Tuomo Manninen

(a “critic’s view” by Pranaya SJB Rana)

In photographs like Finnish photographer Tuomo Manninen’s group portraits, the tension between the real and the virtual becomes a deliberate quality of the work. The photographs are of groups of professionals, from accountants to bodybuilders, in their spaces of work, surrounded by the implements of their profession. They are real people, who work their very real jobs in those very real spaces. The photographs do not lie about that. But the manner in which the people are present in the frames, artfully arranged like set-pieces on a stage, lend artificiality to these images. In the striking mise-en-scene of the photographs, there is painstaking deliberation. The photographs, therefore, are not straight-forward images of people in their natural element but rather, are constructed images of people placed in certain positions, made to look the way they do.nThis isn’t by any means a fault of the photographs. In fact, it is what makes these photographs unique and interesting. The relations between the real and the artificial are there for all to see. By bringing out this tension, Manninen’s photographs are elevated beyond the ordinary and into something that serves a decisive purpose. These are not mere group portraits but active recreations of group dynamics. The tension evident here is not just between what is natural and what is constructed but between the subjects in the photos too. The manner in which the subjects are arranged speak to the tension inherent in any group, between the individual and the collective.

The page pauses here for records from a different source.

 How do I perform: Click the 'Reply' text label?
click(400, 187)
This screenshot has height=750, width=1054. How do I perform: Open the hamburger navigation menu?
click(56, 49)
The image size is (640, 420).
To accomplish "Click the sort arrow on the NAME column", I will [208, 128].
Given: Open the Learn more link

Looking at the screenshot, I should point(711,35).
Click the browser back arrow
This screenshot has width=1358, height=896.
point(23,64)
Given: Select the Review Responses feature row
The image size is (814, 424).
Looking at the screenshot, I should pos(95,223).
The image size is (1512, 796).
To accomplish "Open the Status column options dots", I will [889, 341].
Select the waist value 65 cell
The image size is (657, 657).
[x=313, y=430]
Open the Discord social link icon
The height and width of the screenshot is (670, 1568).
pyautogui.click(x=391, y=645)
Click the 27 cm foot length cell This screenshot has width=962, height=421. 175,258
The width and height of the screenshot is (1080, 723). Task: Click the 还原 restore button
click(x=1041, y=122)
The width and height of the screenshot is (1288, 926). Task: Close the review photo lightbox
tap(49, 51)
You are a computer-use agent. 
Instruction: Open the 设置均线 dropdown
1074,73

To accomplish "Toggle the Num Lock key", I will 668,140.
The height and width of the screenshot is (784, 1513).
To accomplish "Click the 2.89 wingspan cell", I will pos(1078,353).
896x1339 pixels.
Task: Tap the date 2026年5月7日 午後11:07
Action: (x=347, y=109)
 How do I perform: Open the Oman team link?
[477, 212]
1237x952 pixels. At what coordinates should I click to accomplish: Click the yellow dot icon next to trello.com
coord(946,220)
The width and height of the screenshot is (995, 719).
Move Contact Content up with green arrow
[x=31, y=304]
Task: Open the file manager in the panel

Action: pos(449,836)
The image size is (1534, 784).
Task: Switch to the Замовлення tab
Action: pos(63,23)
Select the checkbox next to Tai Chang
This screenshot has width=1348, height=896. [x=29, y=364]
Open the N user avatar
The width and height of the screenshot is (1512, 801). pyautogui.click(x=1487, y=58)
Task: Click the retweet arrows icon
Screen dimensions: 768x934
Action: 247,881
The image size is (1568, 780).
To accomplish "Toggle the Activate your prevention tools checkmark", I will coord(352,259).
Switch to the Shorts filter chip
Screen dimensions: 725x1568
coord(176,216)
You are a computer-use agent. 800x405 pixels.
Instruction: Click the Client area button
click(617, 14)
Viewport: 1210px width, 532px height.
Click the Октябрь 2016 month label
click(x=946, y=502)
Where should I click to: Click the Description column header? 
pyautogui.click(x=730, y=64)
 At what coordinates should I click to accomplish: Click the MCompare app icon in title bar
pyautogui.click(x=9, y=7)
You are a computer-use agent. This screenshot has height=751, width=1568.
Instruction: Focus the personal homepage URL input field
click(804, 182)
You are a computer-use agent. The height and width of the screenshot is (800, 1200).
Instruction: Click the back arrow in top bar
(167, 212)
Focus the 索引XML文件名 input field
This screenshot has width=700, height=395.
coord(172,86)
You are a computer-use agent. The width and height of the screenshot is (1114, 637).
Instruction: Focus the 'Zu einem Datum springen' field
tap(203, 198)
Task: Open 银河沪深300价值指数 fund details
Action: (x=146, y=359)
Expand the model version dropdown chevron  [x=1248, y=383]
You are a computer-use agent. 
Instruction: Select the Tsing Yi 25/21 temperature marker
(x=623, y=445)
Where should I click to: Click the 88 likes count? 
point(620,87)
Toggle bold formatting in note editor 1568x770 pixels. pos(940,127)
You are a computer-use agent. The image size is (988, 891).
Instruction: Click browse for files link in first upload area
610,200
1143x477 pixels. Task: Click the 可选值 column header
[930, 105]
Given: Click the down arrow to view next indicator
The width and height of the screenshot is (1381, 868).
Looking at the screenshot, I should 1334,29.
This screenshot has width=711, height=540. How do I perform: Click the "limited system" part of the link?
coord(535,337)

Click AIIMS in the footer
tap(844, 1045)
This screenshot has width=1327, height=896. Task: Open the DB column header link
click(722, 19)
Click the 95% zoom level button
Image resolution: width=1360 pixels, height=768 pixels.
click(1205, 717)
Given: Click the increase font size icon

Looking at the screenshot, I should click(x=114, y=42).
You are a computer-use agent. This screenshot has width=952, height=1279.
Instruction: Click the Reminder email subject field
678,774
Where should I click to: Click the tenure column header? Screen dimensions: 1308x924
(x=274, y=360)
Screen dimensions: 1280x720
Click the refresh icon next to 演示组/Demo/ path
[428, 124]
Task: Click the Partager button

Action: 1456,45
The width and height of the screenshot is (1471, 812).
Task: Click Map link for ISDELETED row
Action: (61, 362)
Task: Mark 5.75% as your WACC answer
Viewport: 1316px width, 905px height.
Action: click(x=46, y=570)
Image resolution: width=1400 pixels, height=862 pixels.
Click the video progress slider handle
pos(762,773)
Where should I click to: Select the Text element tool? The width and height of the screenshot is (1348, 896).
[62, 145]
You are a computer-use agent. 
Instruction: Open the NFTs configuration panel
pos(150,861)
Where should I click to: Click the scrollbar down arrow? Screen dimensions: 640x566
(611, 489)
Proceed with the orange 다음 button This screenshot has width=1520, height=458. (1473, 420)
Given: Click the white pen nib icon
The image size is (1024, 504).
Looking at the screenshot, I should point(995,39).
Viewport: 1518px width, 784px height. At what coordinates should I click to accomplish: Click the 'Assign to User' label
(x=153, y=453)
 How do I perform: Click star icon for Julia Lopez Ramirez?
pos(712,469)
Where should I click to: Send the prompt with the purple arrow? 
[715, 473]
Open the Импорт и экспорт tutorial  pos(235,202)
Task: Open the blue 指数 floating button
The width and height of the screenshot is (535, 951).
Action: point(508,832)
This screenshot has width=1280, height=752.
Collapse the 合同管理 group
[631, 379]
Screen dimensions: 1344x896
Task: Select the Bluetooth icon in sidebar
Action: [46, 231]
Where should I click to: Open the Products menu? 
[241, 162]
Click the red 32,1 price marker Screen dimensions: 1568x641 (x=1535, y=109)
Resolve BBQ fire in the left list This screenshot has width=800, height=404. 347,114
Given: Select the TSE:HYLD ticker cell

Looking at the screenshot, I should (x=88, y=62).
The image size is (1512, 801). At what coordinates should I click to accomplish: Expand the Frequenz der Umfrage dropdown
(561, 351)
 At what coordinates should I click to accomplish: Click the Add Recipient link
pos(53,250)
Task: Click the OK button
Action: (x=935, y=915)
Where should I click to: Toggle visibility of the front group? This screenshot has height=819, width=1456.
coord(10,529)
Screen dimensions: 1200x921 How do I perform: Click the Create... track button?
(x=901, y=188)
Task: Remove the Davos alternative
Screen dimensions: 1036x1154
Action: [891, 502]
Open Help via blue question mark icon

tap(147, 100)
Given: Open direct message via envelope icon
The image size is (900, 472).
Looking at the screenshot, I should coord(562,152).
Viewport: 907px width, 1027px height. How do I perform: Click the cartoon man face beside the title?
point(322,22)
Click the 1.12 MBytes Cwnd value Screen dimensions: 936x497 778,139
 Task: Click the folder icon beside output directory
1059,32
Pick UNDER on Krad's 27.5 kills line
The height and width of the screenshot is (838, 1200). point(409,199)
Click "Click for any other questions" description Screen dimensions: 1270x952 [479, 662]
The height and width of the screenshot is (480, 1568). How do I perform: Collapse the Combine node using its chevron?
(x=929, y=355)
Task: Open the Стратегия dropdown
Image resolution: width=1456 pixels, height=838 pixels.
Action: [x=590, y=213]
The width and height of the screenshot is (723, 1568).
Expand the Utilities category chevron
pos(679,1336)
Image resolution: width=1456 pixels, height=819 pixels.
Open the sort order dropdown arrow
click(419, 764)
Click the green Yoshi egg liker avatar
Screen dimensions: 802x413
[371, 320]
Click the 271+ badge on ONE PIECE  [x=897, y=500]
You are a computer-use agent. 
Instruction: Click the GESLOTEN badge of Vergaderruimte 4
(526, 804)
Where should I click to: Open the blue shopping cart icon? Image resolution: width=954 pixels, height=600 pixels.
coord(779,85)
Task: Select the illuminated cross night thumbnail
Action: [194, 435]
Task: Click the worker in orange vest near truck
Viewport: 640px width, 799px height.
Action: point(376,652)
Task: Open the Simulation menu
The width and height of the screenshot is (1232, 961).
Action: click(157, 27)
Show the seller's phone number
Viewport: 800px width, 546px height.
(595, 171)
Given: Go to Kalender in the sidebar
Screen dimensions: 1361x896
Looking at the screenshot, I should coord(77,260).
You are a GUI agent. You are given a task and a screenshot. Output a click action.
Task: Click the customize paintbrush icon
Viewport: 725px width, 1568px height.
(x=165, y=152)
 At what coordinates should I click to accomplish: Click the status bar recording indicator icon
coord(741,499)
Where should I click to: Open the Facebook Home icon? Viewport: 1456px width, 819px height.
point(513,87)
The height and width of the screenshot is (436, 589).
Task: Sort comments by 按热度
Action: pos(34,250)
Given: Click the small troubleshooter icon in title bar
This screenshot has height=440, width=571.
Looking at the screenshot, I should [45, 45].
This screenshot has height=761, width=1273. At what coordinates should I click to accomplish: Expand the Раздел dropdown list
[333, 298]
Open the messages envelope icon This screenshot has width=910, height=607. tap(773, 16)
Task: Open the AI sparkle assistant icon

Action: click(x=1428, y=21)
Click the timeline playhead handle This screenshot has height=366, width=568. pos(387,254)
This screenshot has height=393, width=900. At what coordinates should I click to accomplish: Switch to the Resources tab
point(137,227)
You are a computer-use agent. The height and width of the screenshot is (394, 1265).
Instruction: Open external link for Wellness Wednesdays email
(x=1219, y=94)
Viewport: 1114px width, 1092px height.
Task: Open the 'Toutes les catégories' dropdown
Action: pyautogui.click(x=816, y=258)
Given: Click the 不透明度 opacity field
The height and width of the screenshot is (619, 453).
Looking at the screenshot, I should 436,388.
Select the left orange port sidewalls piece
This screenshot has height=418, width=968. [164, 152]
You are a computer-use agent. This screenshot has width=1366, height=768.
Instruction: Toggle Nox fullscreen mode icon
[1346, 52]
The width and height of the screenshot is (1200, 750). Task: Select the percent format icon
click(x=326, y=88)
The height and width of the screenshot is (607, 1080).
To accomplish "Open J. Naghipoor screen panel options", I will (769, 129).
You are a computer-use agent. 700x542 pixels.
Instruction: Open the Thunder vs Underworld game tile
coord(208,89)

Since starting the WE series in Kathmandu in 1995, Manninen has photographed groups in Riga, Helsinki, St. Petersburg, Lisbon, Hamburg, Odense, Ho Chi Minh City, Tønder, Paris, Havana, Recklinghausen, Johannesburg, Ramallah, Phnom Penh and Longyearbyen. Images of the series has been presented in over 100 exhibitions all over the world, including Biennale di Venezia and Rencontres d’Arles festival.